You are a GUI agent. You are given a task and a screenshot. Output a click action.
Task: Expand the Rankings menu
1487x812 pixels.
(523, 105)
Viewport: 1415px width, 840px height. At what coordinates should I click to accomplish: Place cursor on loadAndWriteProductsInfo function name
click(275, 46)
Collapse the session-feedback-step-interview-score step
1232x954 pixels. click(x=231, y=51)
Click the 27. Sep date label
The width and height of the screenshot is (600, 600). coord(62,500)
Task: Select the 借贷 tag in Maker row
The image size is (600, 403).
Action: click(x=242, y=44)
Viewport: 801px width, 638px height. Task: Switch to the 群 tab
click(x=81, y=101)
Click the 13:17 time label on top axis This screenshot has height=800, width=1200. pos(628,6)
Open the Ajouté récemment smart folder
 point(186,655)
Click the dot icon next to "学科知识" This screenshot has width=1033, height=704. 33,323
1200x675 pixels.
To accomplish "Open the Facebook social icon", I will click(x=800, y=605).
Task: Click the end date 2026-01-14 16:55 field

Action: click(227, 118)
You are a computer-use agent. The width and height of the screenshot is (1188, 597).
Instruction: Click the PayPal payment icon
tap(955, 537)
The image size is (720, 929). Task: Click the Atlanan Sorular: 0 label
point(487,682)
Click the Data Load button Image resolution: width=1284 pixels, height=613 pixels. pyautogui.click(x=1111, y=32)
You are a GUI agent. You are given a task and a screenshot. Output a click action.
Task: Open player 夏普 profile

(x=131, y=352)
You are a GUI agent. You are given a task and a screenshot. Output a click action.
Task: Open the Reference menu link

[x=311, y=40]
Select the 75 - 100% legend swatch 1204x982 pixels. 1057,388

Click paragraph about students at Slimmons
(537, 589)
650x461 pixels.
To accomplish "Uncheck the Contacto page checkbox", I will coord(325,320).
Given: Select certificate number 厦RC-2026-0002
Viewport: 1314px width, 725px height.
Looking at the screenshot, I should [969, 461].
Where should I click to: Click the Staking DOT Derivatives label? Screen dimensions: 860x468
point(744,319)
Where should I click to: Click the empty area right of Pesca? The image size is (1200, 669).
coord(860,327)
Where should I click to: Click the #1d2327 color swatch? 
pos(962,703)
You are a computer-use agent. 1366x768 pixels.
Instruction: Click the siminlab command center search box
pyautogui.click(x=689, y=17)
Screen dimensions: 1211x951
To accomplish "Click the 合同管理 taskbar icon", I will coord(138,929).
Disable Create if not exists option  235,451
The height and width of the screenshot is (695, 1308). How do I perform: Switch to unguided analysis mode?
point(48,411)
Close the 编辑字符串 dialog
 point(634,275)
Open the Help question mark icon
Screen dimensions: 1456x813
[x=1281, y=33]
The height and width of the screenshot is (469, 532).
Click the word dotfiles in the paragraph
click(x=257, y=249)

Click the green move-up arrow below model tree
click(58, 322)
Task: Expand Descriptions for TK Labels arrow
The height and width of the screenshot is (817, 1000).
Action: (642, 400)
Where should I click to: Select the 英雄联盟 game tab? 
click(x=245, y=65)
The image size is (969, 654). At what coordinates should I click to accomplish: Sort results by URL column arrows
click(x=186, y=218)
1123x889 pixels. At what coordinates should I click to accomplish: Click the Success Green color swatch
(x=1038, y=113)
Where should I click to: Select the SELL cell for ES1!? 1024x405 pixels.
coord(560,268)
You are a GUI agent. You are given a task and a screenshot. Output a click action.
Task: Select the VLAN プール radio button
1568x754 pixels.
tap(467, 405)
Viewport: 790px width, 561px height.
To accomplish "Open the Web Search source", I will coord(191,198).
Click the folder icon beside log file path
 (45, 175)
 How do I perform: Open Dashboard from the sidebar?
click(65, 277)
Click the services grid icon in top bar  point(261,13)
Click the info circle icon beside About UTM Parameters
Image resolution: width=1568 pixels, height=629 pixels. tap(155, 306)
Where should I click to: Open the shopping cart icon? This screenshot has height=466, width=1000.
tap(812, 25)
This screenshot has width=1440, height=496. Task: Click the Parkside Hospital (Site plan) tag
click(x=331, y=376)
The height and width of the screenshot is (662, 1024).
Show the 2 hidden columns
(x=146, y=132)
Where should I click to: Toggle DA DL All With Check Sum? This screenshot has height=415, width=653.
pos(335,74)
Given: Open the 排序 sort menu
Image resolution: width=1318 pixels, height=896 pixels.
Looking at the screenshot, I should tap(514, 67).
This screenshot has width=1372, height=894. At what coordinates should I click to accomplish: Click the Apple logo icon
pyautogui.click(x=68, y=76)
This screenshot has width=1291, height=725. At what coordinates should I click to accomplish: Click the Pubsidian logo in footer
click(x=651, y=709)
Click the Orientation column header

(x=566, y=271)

☆ ☆ ☆ ☆ ☆

• [Task objective]: Copy the material above line for line, with no changes.

• [Complete output]:
You are a GUI agent. You are given a task and a screenshot. Output a click action.
Task: Expand the Rankings menu
1487x812 pixels.
(523, 105)
Viewport: 1415px width, 840px height. At what coordinates should I click to accomplish: Place cursor on loadAndWriteProductsInfo function name
click(275, 46)
Collapse the session-feedback-step-interview-score step
1232x954 pixels. click(x=231, y=51)
Click the 27. Sep date label
The width and height of the screenshot is (600, 600). coord(62,500)
Task: Select the 借贷 tag in Maker row
The image size is (600, 403).
Action: click(x=242, y=44)
Viewport: 801px width, 638px height. Task: Switch to the 群 tab
click(x=81, y=101)
Click the 13:17 time label on top axis This screenshot has height=800, width=1200. pos(628,6)
Open the Ajouté récemment smart folder
 point(186,655)
Click the dot icon next to "学科知识" This screenshot has width=1033, height=704. 33,323
1200x675 pixels.
To accomplish "Open the Facebook social icon", I will click(x=800, y=605).
Task: Click the end date 2026-01-14 16:55 field

Action: click(227, 118)
You are a computer-use agent. The width and height of the screenshot is (1188, 597).
Instruction: Click the PayPal payment icon
tap(955, 537)
The image size is (720, 929). Task: Click the Atlanan Sorular: 0 label
point(487,682)
Click the Data Load button Image resolution: width=1284 pixels, height=613 pixels. pyautogui.click(x=1111, y=32)
You are a GUI agent. You are given a task and a screenshot. Output a click action.
Task: Open player 夏普 profile

(x=131, y=352)
You are a GUI agent. You are given a task and a screenshot. Output a click action.
Task: Open the Reference menu link

[x=311, y=40]
Select the 75 - 100% legend swatch 1204x982 pixels. 1057,388

Click paragraph about students at Slimmons
(537, 589)
650x461 pixels.
To accomplish "Uncheck the Contacto page checkbox", I will coord(325,320).
Given: Select certificate number 厦RC-2026-0002
Viewport: 1314px width, 725px height.
Looking at the screenshot, I should [969, 461].
Where should I click to: Click the Staking DOT Derivatives label? Screen dimensions: 860x468
point(744,319)
Where should I click to: Click the empty area right of Pesca? The image size is (1200, 669).
coord(860,327)
Where should I click to: Click the #1d2327 color swatch? 
pos(962,703)
You are a computer-use agent. 1366x768 pixels.
Instruction: Click the siminlab command center search box
pyautogui.click(x=689, y=17)
Screen dimensions: 1211x951
To accomplish "Click the 合同管理 taskbar icon", I will coord(138,929).
Disable Create if not exists option  235,451
The height and width of the screenshot is (695, 1308). How do I perform: Switch to unguided analysis mode?
point(48,411)
Close the 编辑字符串 dialog
 point(634,275)
Open the Help question mark icon
Screen dimensions: 1456x813
[x=1281, y=33]
The height and width of the screenshot is (469, 532).
Click the word dotfiles in the paragraph
click(x=257, y=249)

Click the green move-up arrow below model tree
click(58, 322)
Task: Expand Descriptions for TK Labels arrow
The height and width of the screenshot is (817, 1000).
Action: (642, 400)
Where should I click to: Select the 英雄联盟 game tab? 
click(x=245, y=65)
The image size is (969, 654). At what coordinates should I click to accomplish: Sort results by URL column arrows
click(x=186, y=218)
1123x889 pixels. At what coordinates should I click to accomplish: Click the Success Green color swatch
(x=1038, y=113)
Where should I click to: Select the SELL cell for ES1!? 1024x405 pixels.
coord(560,268)
You are a GUI agent. You are given a task and a screenshot. Output a click action.
Task: Select the VLAN プール radio button
1568x754 pixels.
tap(467, 405)
Viewport: 790px width, 561px height.
To accomplish "Open the Web Search source", I will coord(191,198).
Click the folder icon beside log file path
 (45, 175)
 How do I perform: Open Dashboard from the sidebar?
click(65, 277)
Click the services grid icon in top bar  point(261,13)
Click the info circle icon beside About UTM Parameters
Image resolution: width=1568 pixels, height=629 pixels. tap(155, 306)
Where should I click to: Open the shopping cart icon? This screenshot has height=466, width=1000.
tap(812, 25)
This screenshot has width=1440, height=496. Task: Click the Parkside Hospital (Site plan) tag
click(x=331, y=376)
The height and width of the screenshot is (662, 1024).
Show the 2 hidden columns
(x=146, y=132)
Where should I click to: Toggle DA DL All With Check Sum? This screenshot has height=415, width=653.
pos(335,74)
Given: Open the 排序 sort menu
Image resolution: width=1318 pixels, height=896 pixels.
Looking at the screenshot, I should tap(514, 67).
This screenshot has width=1372, height=894. At what coordinates should I click to accomplish: Click the Apple logo icon
pyautogui.click(x=68, y=76)
This screenshot has width=1291, height=725. At what coordinates should I click to accomplish: Click the Pubsidian logo in footer
click(x=651, y=709)
Click the Orientation column header

(x=566, y=271)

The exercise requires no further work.